- **GIVEN TASK**
Rewrite the data lines between the ones holding "Collapse the General Settings section" and "Action: point(77,51)", inclusive, changing "yellow" to "green" and leaving everything else as it is.

- **RECORDED INFORMATION**
--- start ---
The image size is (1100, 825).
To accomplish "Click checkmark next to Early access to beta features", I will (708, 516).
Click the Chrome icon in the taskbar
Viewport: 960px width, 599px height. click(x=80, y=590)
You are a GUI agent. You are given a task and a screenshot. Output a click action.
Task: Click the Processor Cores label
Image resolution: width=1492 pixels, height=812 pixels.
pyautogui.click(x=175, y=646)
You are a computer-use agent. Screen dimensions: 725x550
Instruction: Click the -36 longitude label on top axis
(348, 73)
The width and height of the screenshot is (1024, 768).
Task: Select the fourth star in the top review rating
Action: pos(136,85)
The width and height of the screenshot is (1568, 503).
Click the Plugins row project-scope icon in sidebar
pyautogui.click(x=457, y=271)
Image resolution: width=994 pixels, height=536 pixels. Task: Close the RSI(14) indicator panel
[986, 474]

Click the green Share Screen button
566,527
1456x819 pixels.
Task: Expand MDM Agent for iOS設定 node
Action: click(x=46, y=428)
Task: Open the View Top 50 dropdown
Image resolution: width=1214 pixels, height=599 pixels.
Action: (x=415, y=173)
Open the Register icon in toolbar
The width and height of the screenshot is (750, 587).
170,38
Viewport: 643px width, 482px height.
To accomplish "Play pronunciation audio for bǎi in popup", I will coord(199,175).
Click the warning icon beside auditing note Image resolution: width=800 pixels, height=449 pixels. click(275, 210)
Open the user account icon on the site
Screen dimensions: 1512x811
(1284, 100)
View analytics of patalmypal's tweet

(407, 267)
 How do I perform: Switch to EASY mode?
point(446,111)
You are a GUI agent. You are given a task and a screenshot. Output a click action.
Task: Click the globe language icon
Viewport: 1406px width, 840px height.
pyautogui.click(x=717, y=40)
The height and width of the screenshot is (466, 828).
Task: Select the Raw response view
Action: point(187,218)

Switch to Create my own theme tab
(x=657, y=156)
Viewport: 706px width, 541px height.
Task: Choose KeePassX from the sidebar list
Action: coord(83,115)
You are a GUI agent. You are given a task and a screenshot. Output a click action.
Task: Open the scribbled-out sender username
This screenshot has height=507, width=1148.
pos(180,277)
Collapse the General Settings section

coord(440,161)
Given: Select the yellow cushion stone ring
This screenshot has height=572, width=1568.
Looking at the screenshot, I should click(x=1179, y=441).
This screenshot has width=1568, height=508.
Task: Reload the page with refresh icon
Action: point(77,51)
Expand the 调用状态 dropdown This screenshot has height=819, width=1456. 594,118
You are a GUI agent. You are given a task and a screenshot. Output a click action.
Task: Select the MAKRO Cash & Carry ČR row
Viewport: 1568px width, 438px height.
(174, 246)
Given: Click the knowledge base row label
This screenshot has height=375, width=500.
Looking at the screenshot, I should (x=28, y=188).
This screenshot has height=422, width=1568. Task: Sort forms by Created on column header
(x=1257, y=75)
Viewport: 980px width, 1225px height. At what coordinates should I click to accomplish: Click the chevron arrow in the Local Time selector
--- end ---
- **EXERCISE SOLUTION**
Collapse the General Settings section

coord(440,161)
Given: Select the green cushion stone ring
This screenshot has height=572, width=1568.
Looking at the screenshot, I should click(x=1179, y=441).
This screenshot has width=1568, height=508.
Task: Reload the page with refresh icon
Action: point(77,51)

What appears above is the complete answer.